I tried to pick specific values for $a, b$
$$
b^3x^2 + a^3x - n= 0
$$
where I tried different integers $n\neq 0$ and then evaluate the roots of this polynomial. However, this proved unsuccessful and now I'm stuck.
 A: I don't know offhand of any way to use your approach with $b^3x^2 + a^3x - n= 0$. Instead, since you're looking for just one set of values, consider that $a = \frac{3}{2}$, $b = \frac{5}{2}$ and $c = 1$ gives $a^3c + b^3c^2 = \frac{3^3}{2^3} + \frac{5^3}{2^3} = \frac{27 + 125}{8} = 19 \in \mathbb{Z}$, but $abc = \frac{15}{4} \not\in \mathbb{Z}$.
In general, with $c = \pm 1$, then for any integers $d$, $e$ and $f$, where $\lvert f \rvert \gt 1$ and $\gcd(d,f) = \gcd(e,f) = 1$, plus there's a non-zero integer $n$ such that
$$cd^3 + e^3 = nf^3 \tag{1}\label{eq1A}$$
then $a = \frac{d}{f}$ and $b = \frac{e}{f}$ works since $abc = \frac{dec}{f^2} \not\in \mathbb{Z}$. For example, with $c = 1$, then $e = f^3 - d$ (or, more generally, $e = kf^3 - d$ for any non-zero integer $k$) works in \eqref{eq1A} since $d^3 + (f^3 - d)^3 = d^3 + f^9 - 3f^6d + 3f^3d^2 - d^3 = (f^6 - 3f^3d + 3d^2)f^3$, giving $n = f^6 - 3f^3d + 3d^2$. With $c = -1$, then $e = kf^3 + d$ (with $k \neq 0$) works instead.
There are undoubtedly other techniques to determine different groups of $(a,b,c)$ which also work, with mine likely among the simplest of these techniques.
A: COMMENT.-Certainly you do want to have $a,b,c\in\mathbb Q\setminus\mathbb Z$ so I am afraid you have affaire to very particular elliptic curves of the form $Ax^3+BY^3=CZ^3$ which have been seriously studied first by E. S. Selmer (The diophantine equation $ax^3+by^3+cz^3=0$ Act.
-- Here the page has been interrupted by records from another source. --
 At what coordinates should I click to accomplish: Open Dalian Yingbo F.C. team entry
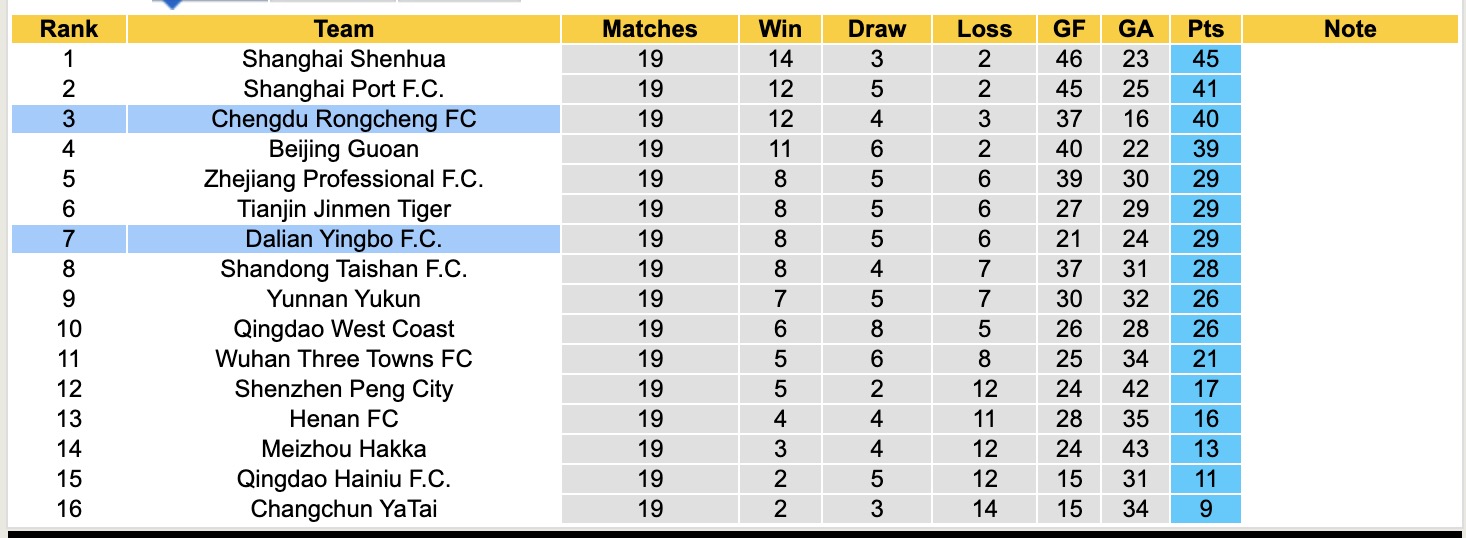344,239
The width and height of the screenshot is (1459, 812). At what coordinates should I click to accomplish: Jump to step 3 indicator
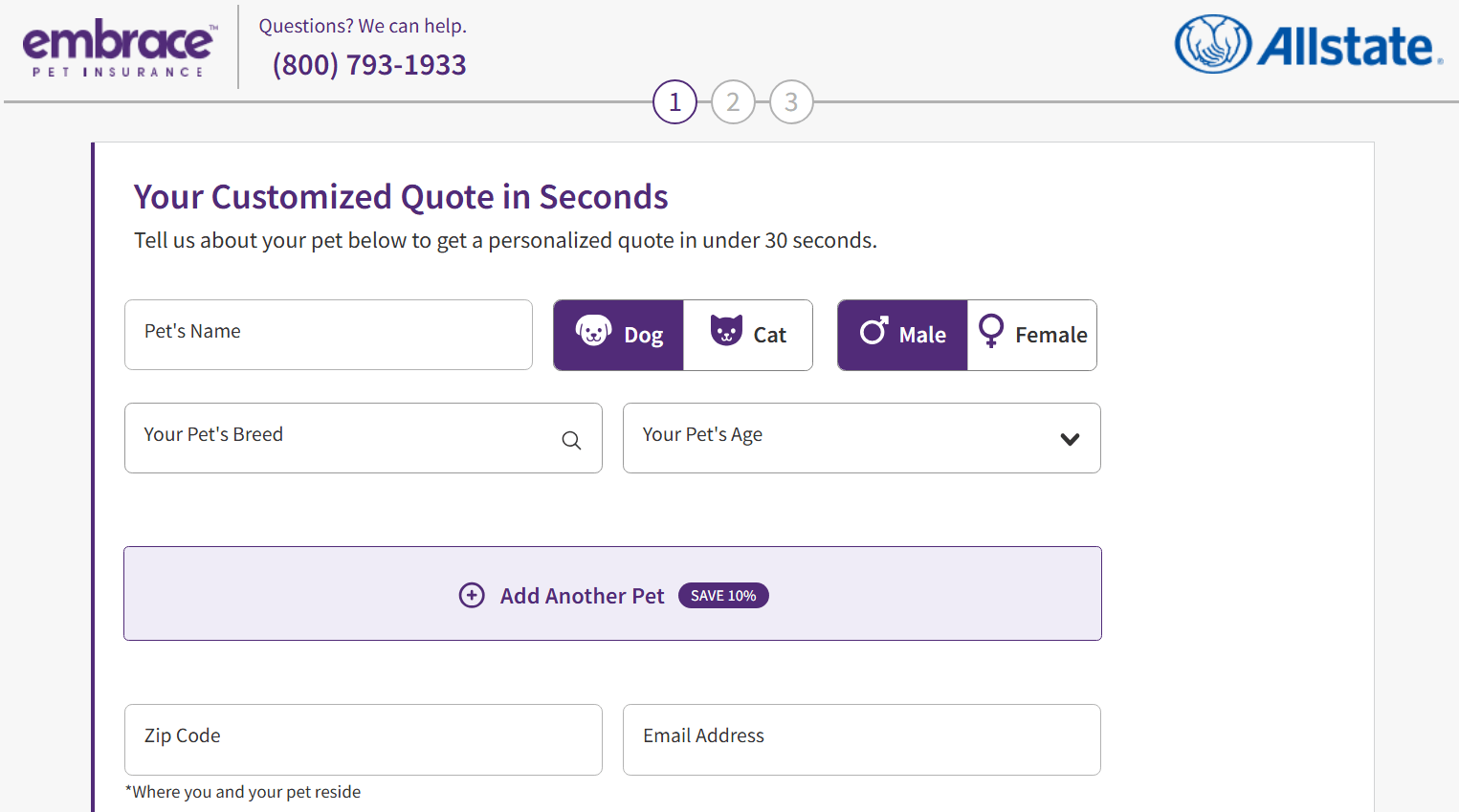[x=791, y=102]
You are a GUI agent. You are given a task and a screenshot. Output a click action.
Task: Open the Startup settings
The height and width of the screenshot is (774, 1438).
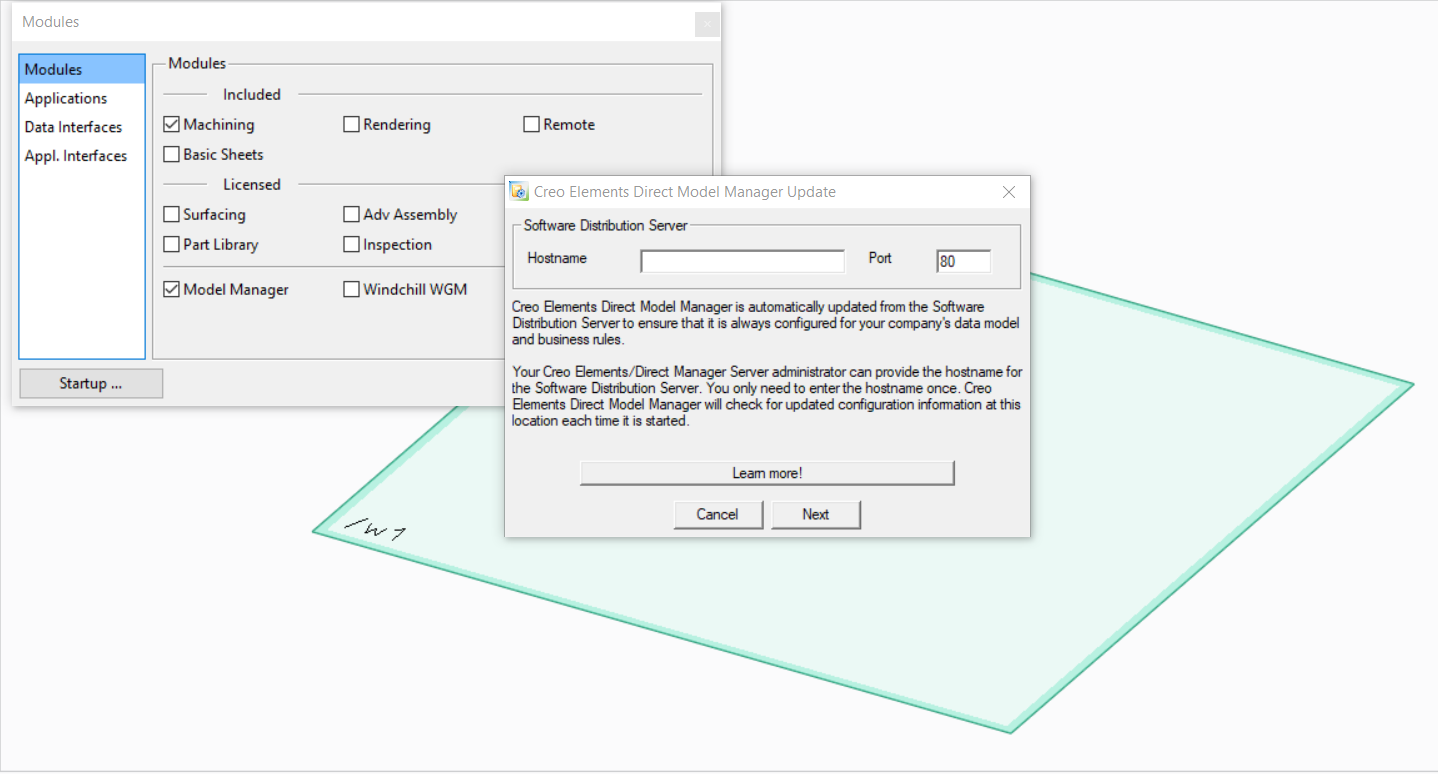click(91, 383)
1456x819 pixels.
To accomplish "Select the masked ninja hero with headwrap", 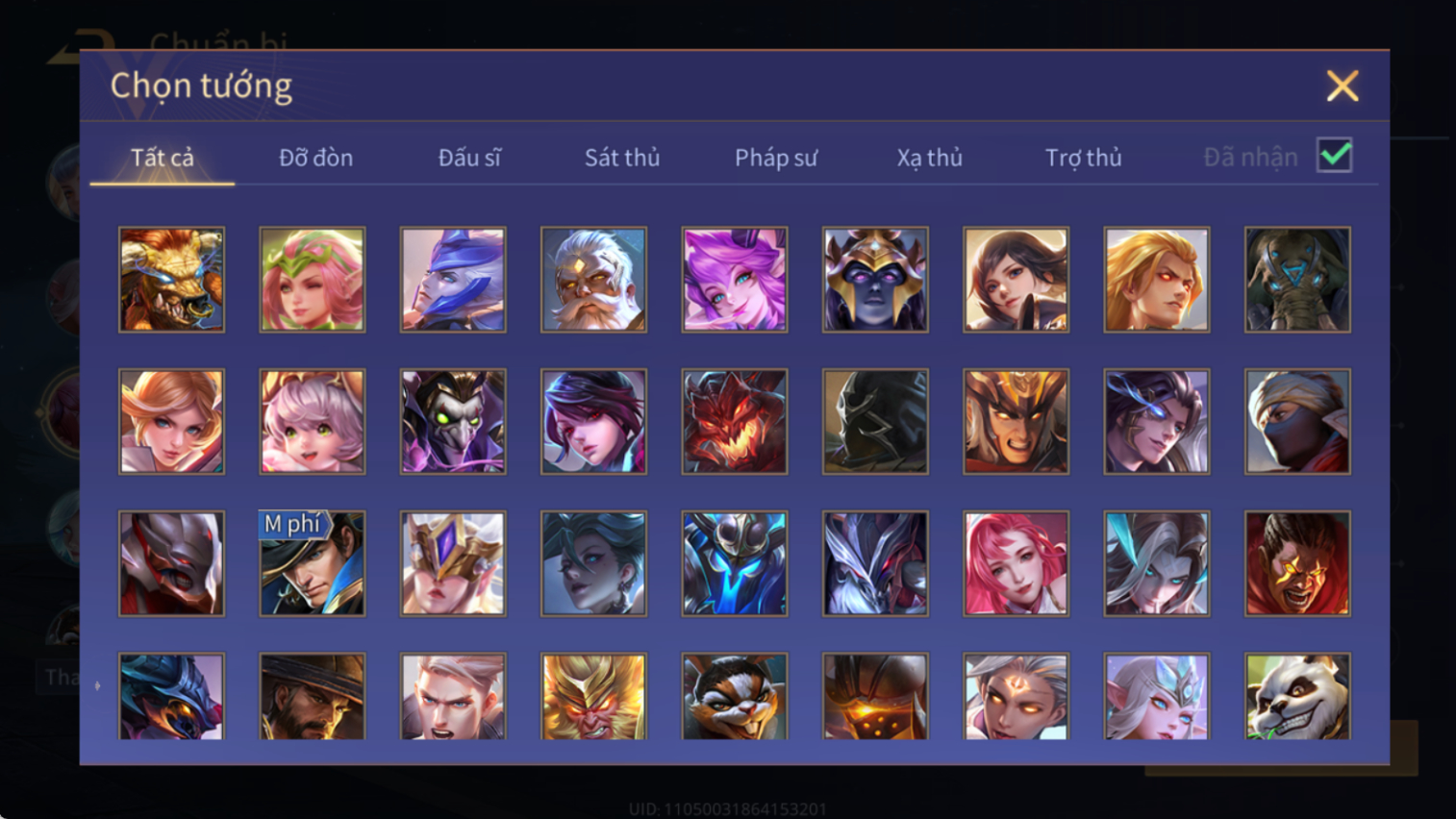I will point(1297,422).
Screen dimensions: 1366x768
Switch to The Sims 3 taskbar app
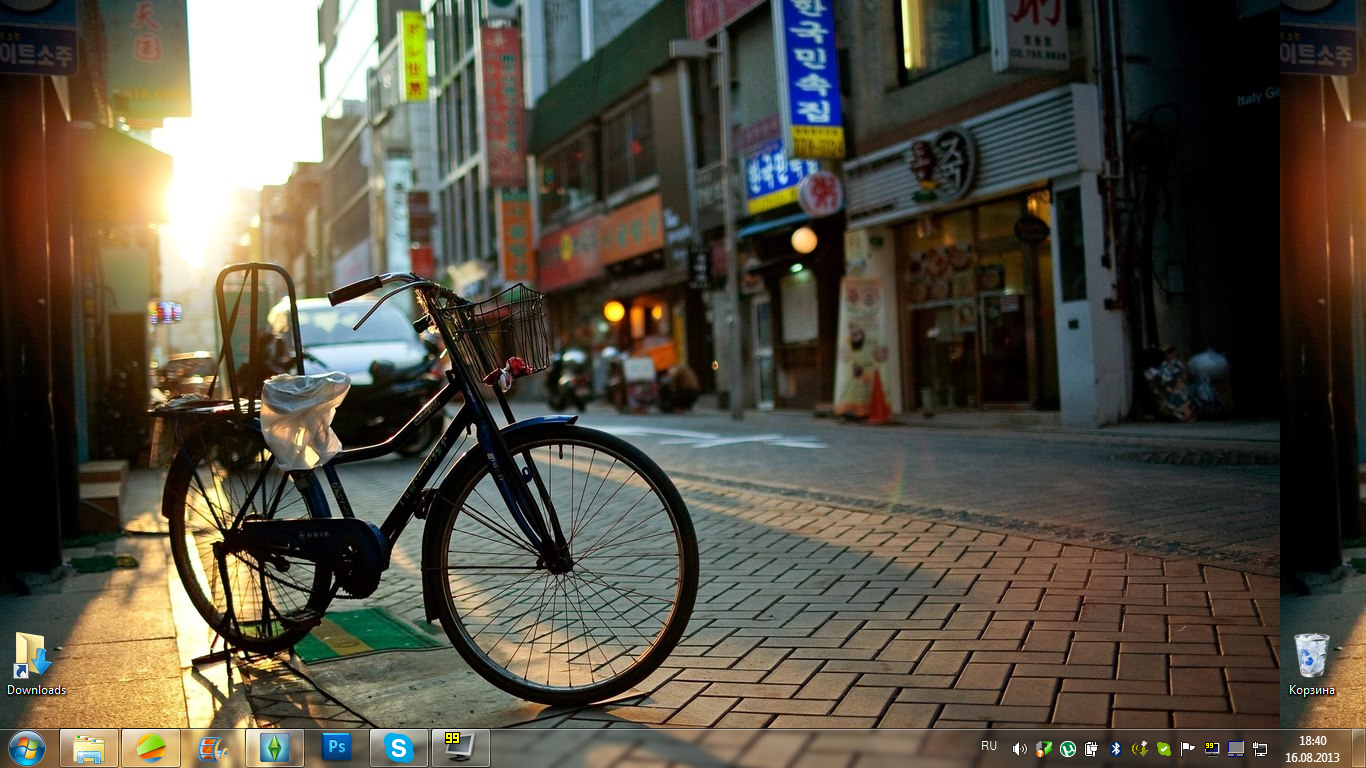[275, 748]
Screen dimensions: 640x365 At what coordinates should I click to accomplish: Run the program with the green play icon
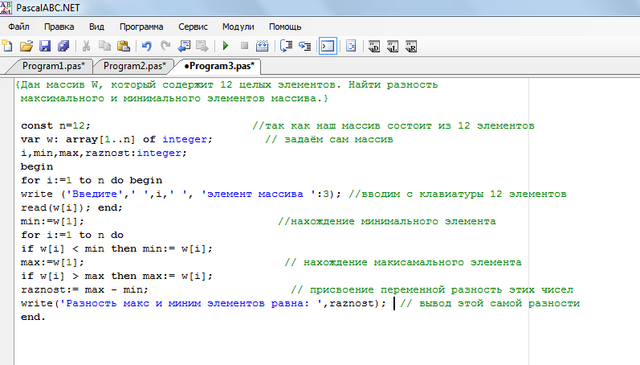click(x=225, y=46)
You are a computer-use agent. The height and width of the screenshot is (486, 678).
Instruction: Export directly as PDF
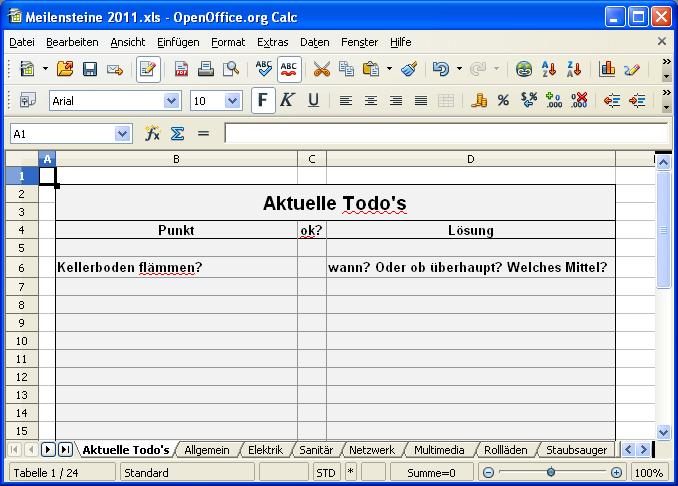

Math. (Stockh.) 85 (1951) p.203-362). It is a topic in which the difficulty is very hard mainly if you want to impose restrictive conditions like yours.
In fact, put $\dfrac{a}{\alpha}, \dfrac{b}{\beta},\dfrac{c}{\gamma}$ your rational with $\dfrac{abc}{\alpha\beta\gamma}\notin\mathbb Z$ then your condition becomes
$$\gamma c(\beta a)^3+c^2(\alpha b)^3=n(\alpha\gamma)^3$$
However you have at hand some divisibility conditions you can maybe used to get divers class of solutions. In any case you do have to try with a Selmer curve.